January 30, 2009

Religious School's Discrimination Against Lesbians Could Spark Witch Hunt

An appeals court in California recently upheld a decision that supported a religious school's right to expel two students based on sexual orientation.

If you're a religious person who actually believes that being gay is a spiritual offense, this might seem like a victory.

In reality, it's not. In fact, if the decision is upheld (they're trying for an appeal to the State Supreme Court), it could be the end of religious institutions that attempt the same form of discrimination.

Any religious institution that follows suit risks losing more than the many fantastic, religious, beautiful people who are lesbian, gay, bisexual, or transexual church-goers. They risk losing all people who understand what's coming: a witch hunt.

The ruling doesn't just support a religious institution's right to discriminate based on sexual orientation. It gives religious institutions the right to discriminate against anyone, as long as they use religious beliefs to justify it.

Scenario: Orianne doesn't like Andrew because Andrew sometimes hums to himself. Whoops--Andrew ate meat on the wrong day and now Orianne can get him fired! Hooray for Orianne!

But boo for humanity.

January 22, 2009

Yes, Prop 8 is Discrimination

Some people are convinced that Proposition 8 (the California measure that limits marriage to one man and one woman) doesn't take away any rights from the LGBT community.
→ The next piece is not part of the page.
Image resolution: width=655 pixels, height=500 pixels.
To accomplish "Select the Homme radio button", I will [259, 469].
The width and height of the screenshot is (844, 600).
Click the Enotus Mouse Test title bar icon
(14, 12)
They claim that through things like a strong will, power of attorney, and more, an LGBT couple can have the same rights as a straight, married couple.

Let's take a look at how equal these scenarios are.
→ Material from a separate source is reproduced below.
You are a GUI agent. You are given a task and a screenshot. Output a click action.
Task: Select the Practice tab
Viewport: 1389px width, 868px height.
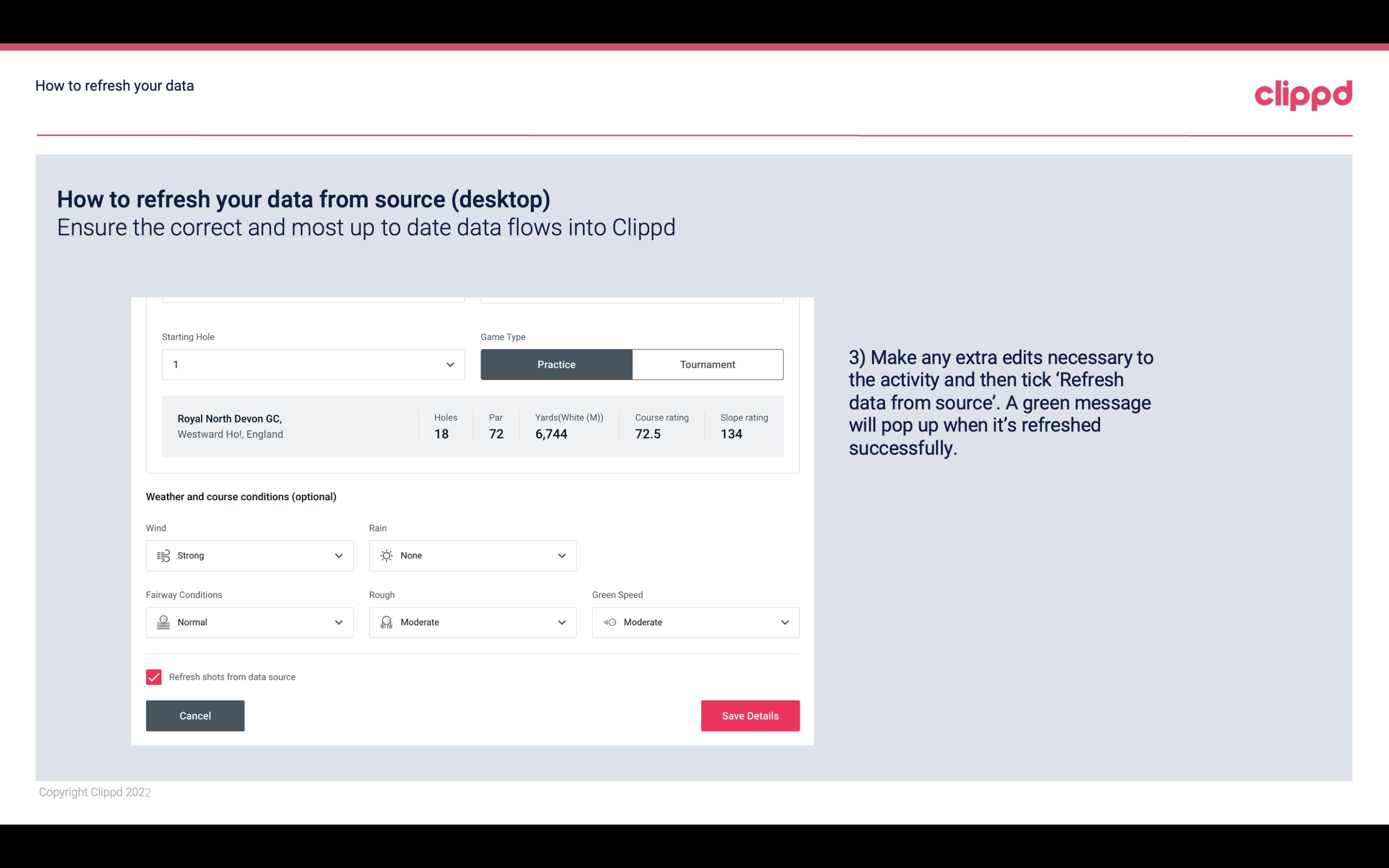click(x=556, y=364)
Situation One: A Man and Woman Want to Marry

Man: "Hi, woman. Let's marry."

Woman: "Okay. Let's go to the court house and get that done right now."

Man: "One simple document. How nice!"

Woman: "Easy peasy! We'll have time for coffee and a doughnut afterward!"

Situation Two: An LGBT Couple Wants to Marry

Partner 1: "Hi partner. Let's marry."

Partner 2: "Actually, that's illegal, but we can have all the same rights as a married couple."

Partner 1: "Oh, goodie. I'll call the accountant and find out how we can avoid the estate tax should one of us, heaven forbid, pass away before the other."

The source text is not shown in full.